Document extract>

:::::

What is a Mammogram?
Mammography is an x-ray examination of breast tissue. The image produced is called a mammogram. In most cases, mammograms are performed as a screening study, to detect breast cancer before it becomes large enough to be felt. Mammograms are also performed to try to determine the nature of lumps felt on palpation. There is a small amount of radiation exposure with mammography, but the benefits of this test far outweigh any risks.
Preparing for Mammograms
Schedule the test for one week after your period when your breasts are less tender. Also make sure to let our staff know if your last mammogram was done somewhere else so that we can take steps to obtain your prior mammograms for comparison with the current exam. On the morning of your exam, do not use antiperspirants, as most contain metallic powders that interfere with the mammogram. Wear a blouse, shirt or sweater that you can remove easily.

:::::

Material supplied>
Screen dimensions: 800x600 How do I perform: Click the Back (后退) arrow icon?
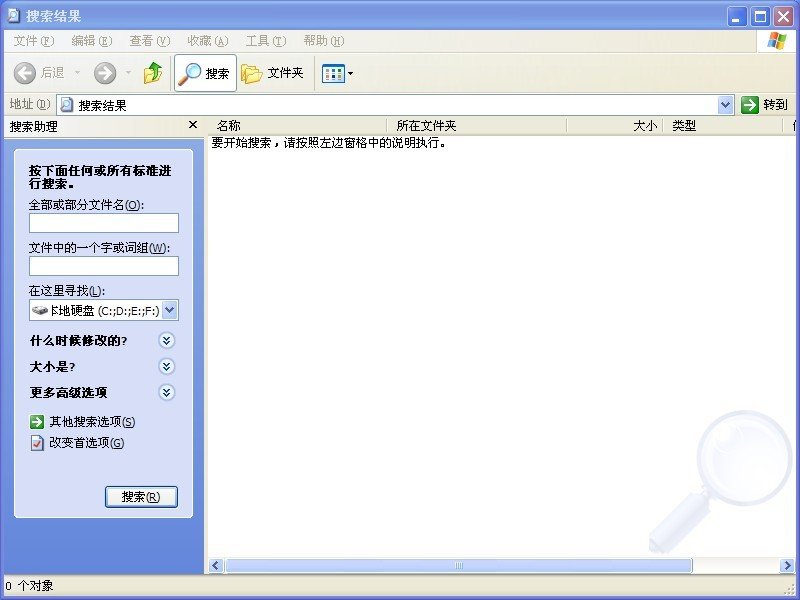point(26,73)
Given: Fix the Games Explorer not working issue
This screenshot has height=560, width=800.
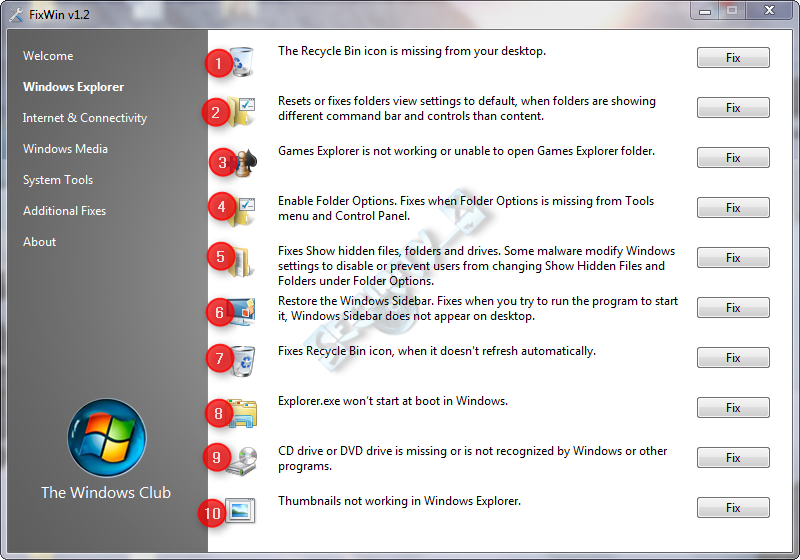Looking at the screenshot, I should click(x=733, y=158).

:::::

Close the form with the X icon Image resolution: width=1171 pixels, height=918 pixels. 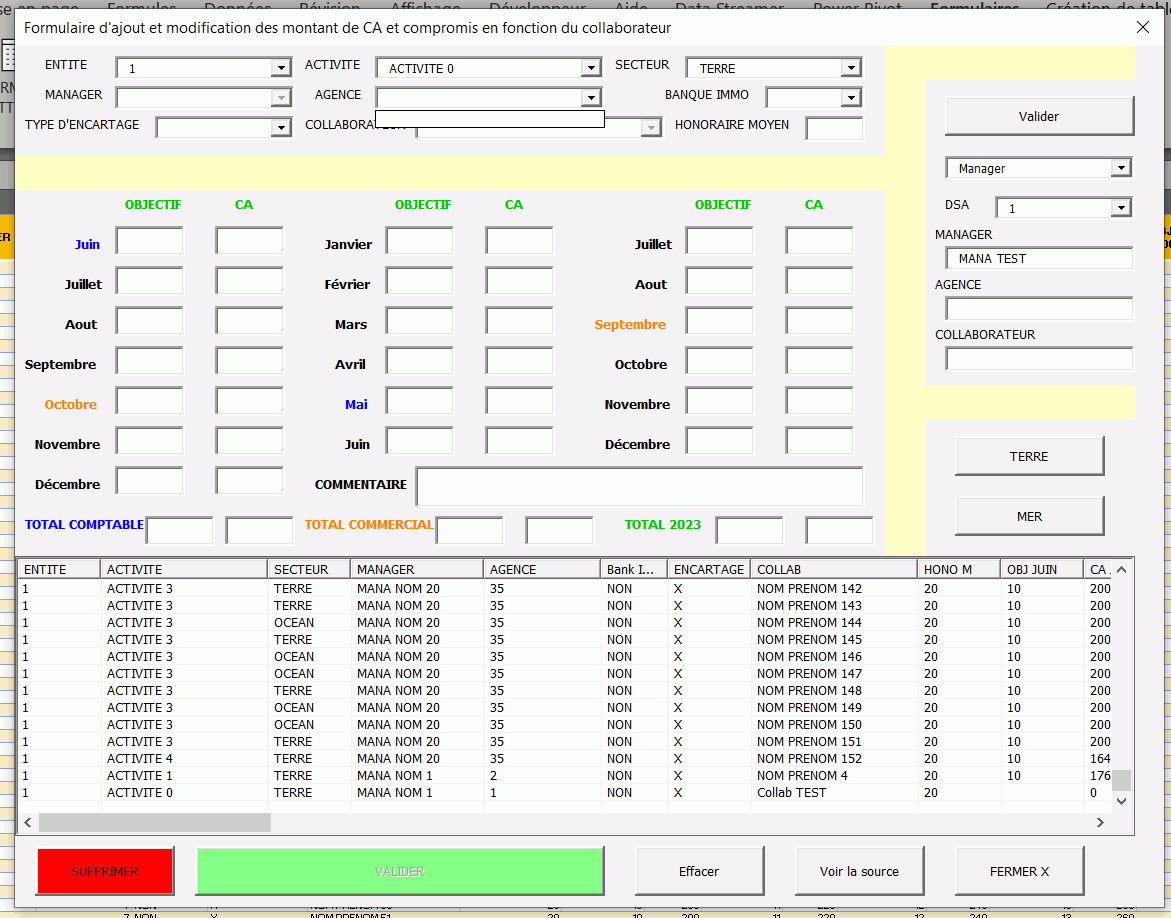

:::::

In the mammogram passage, can you print the part that opens with the words containing "What is a Mammogram?" and closes with "outweigh any risks.", copied word for word?

What is a Mammogram?
Mammography is an x-ray examination of breast tissue. The image produced is called a mammogram. In most cases, mammograms are performed as a screening study, to detect breast cancer before it becomes large enough to be felt. Mammograms are also performed to try to determine the nature of lumps felt on palpation. There is a small amount of radiation exposure with mammography, but the benefits of this test far outweigh any risks.